目的　探讨假性甲状旁腺功能减退症（PHP）Ia型的发病机制、临床特点及治疗。方法　回顾分析1例PHP Ia 型患儿及其家族成员的临床及遗传学资料。结果　患儿以先天性甲状腺功能减退为首发症状，后逐渐表现出Albright遗 传性骨营养不良症（AHO）、低钙、高磷、对甲状旁腺激素抵抗的症状，给予骨化三醇及钙剂治疗后，血钙、磷接近正常，但 AHO畸形无明显变化。结论　PHP合并先天性甲状腺功能减退较为罕见。

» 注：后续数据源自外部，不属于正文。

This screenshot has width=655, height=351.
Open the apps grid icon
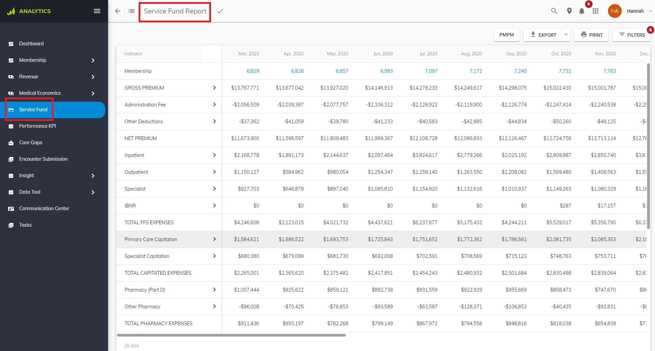595,11
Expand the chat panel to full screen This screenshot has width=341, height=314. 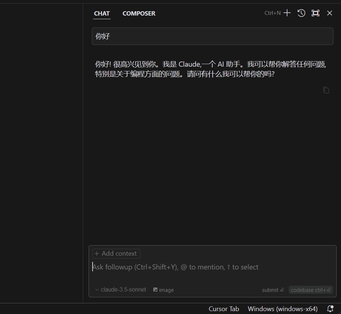tap(315, 13)
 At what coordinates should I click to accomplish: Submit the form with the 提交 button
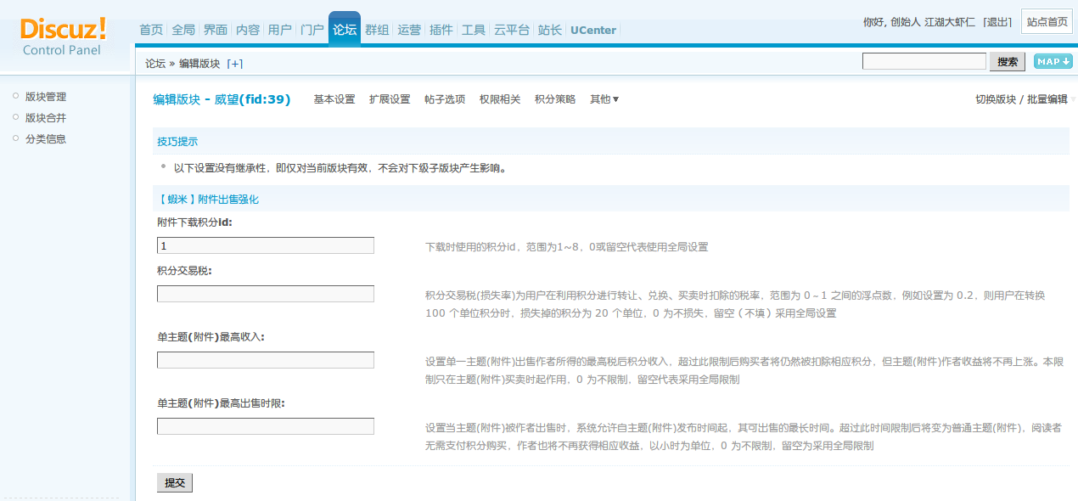[175, 483]
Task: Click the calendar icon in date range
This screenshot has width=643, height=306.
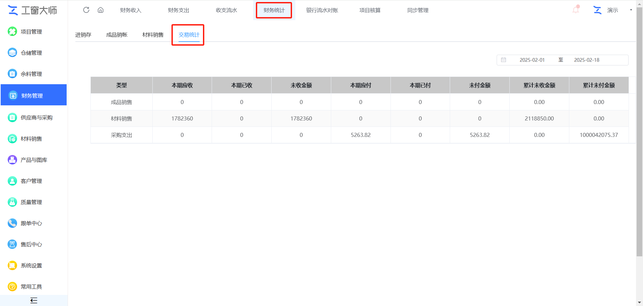Action: 503,60
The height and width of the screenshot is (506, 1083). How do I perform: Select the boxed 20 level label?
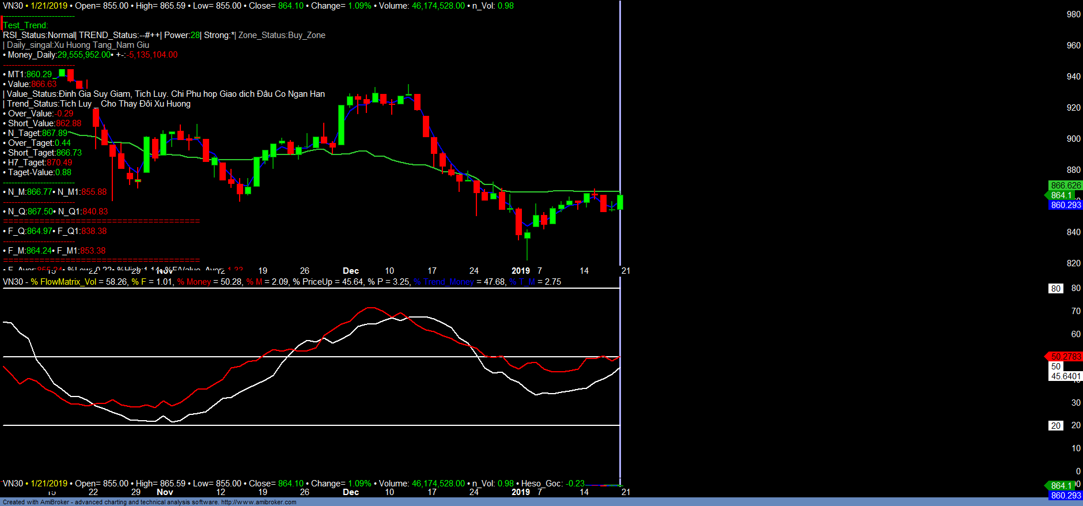click(1055, 426)
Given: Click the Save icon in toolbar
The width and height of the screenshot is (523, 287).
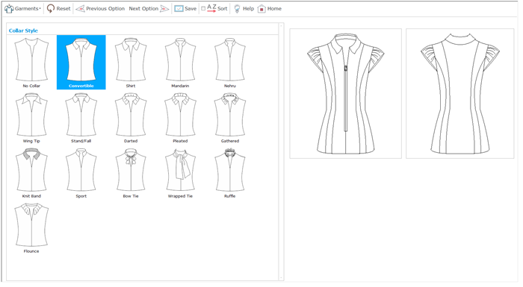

　Objective　To explore the pathogenesis, clinical characteristics and treatment of pseudohypoparathyroidism (PHP) Ia. Method　The clinical and genetic data of PHP Ia in a child and her family members were retrospectively analyzed. Results　The child had congenital hypothyroidism as first symptom, and then gradually had Albright hereditary osteodystrophy (AHO), low calcium, high phosphorus and resistance to parathyroid hormone. After treatment with calcitriol and calcium, blood calcium and phosphorus were close to normal, but there was no significant change in AHO malformation. Conclusion　PHP combined with congenital hypothyroidism is rare.